The look that crossed his face was worth every bruise on my neck. It was pure, unadulterated shock. He hadn't told a soul about the silver. Not even his personal alchemist knew the exact proportions.
"I have a better way. A method that doesn't involve poisoning your blood with silver. A way to actually... ease your pain, but...." I paused for a moment, taking in his expression to see if he believed the words coming out of my mouth, and continued, "I don't work for free," I whispered, the manipulator in me taking the lead.
Xander let out a short, jagged laugh that sounded like breaking glass. He stood up, towering over me once again, the tower returning to its full, intimidating height. He straightened his collar, hiding the black vein, though the cold aura remained.
He asked, his eyes narrowing at me as if he wanted to get into my soul and rip the truth out of me, "You, a girl who almost died three minutes ago, want to bargain with the man who held your life in his hand?"
"No, but with a man who is currently in unbearable pain," I corrected, slowly rising to my feet.
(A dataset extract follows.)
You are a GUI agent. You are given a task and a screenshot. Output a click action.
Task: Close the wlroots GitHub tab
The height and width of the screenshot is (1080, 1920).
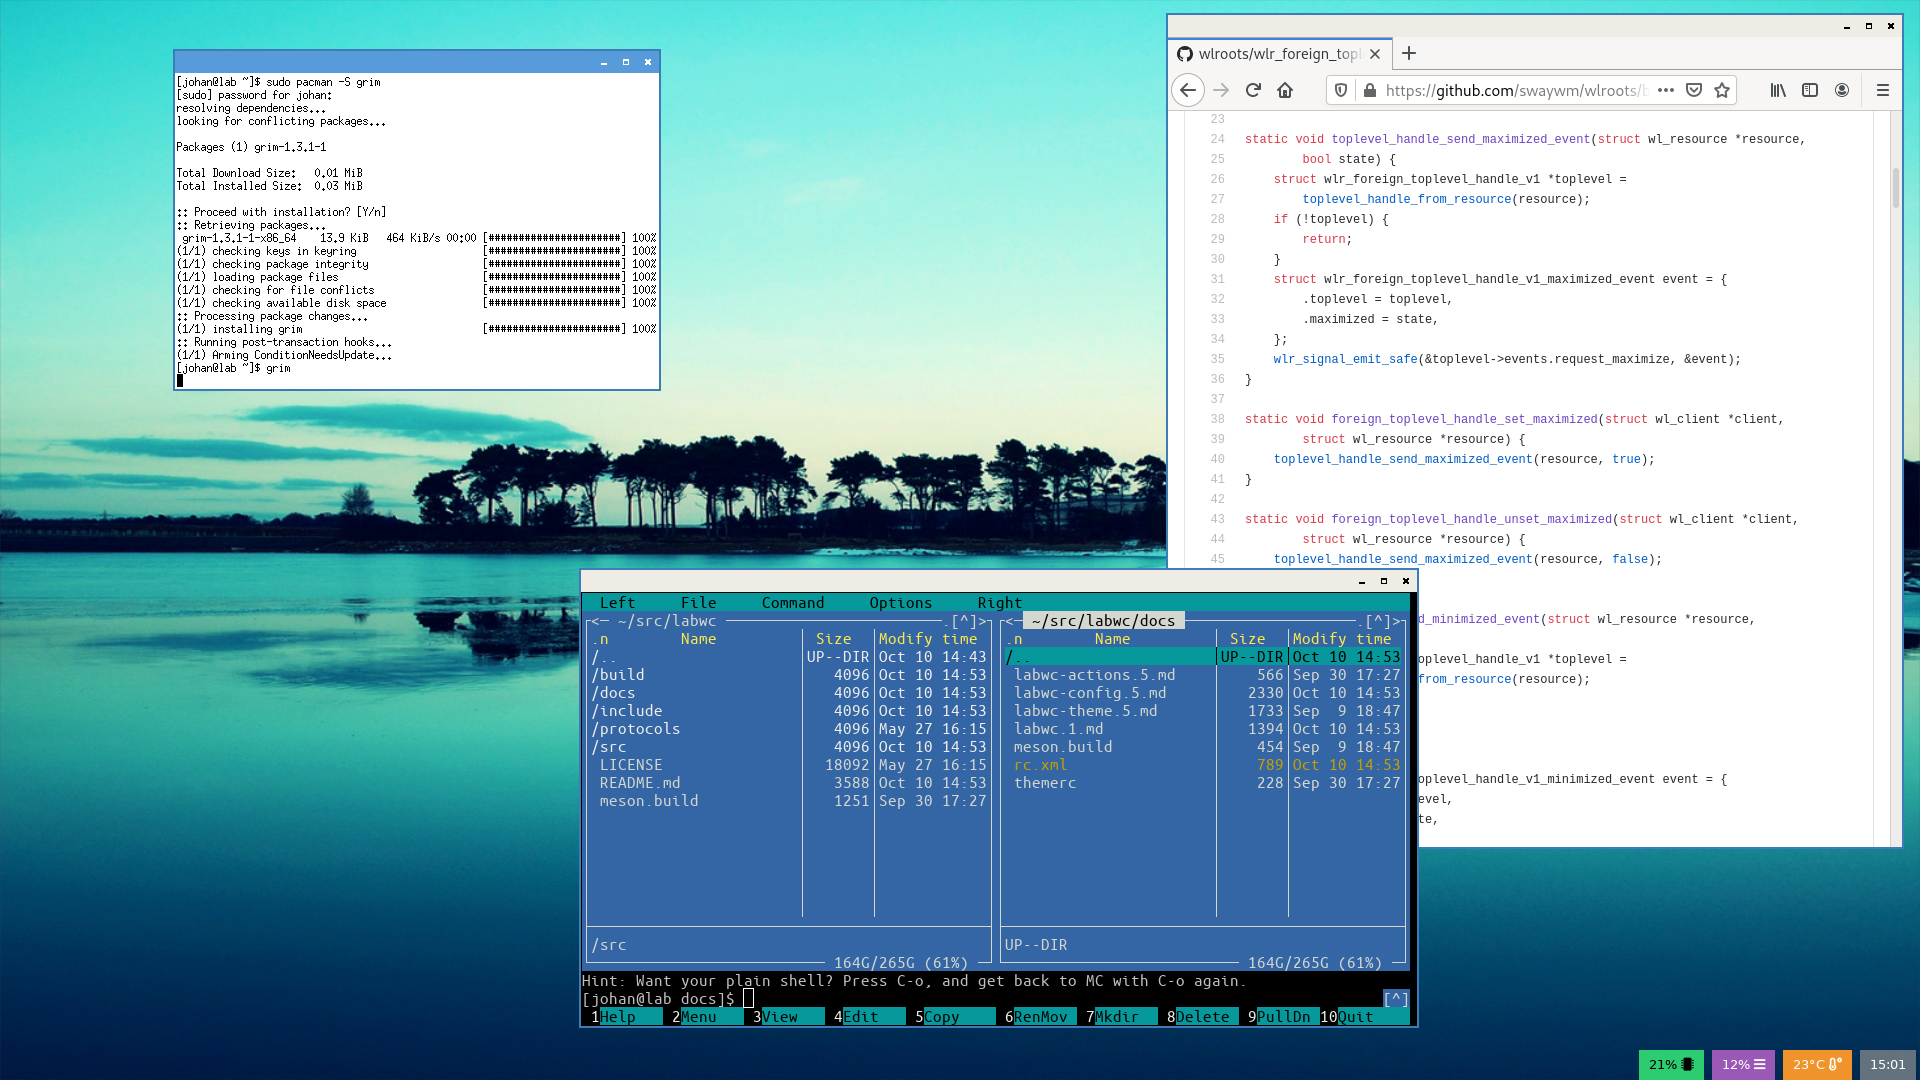pos(1375,54)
I had to lean against the wall for a moment as the room spun, but I kept my gaze locked on his. "I don't want your gold, and I don't want your titles either. Instead, I want your protection and your influence."
Xander paced the room like a caged animal, the shadows coiling around his boots. He stopped by the window, looking out at the moonlit grounds. "Many have promised cures, Irene. Many have died for failing. What makes you think I won't just lock you in a dungeon until you scream out every secret you have?"
"Because if you force it, the mana won't align," I lied with a straight face. As the author, I knew the narrative required consent for certain magics to work, a trope I had always loved.
The only thing I prayed was for him to believe this lie.